## Problem description
Each record that follows is to be reproduced verbatim.
#### Records to process ####
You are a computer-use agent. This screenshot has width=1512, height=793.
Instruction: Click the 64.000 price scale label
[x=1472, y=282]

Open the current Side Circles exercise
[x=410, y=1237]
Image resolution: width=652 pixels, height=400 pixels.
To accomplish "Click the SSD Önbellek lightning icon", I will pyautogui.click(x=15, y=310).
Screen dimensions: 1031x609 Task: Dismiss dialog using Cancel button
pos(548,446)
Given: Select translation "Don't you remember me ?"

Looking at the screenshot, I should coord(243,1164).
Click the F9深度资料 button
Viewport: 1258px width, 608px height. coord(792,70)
####
## Answer for the task
You are a computer-use agent. This screenshot has width=1512, height=793.
Instruction: Click the 64.000 price scale label
[x=1472, y=282]

Open the current Side Circles exercise
[x=410, y=1237]
Image resolution: width=652 pixels, height=400 pixels.
To accomplish "Click the SSD Önbellek lightning icon", I will pyautogui.click(x=15, y=310).
Screen dimensions: 1031x609 Task: Dismiss dialog using Cancel button
pos(548,446)
Given: Select translation "Don't you remember me ?"

Looking at the screenshot, I should coord(243,1164).
Click the F9深度资料 button
Viewport: 1258px width, 608px height. coord(792,70)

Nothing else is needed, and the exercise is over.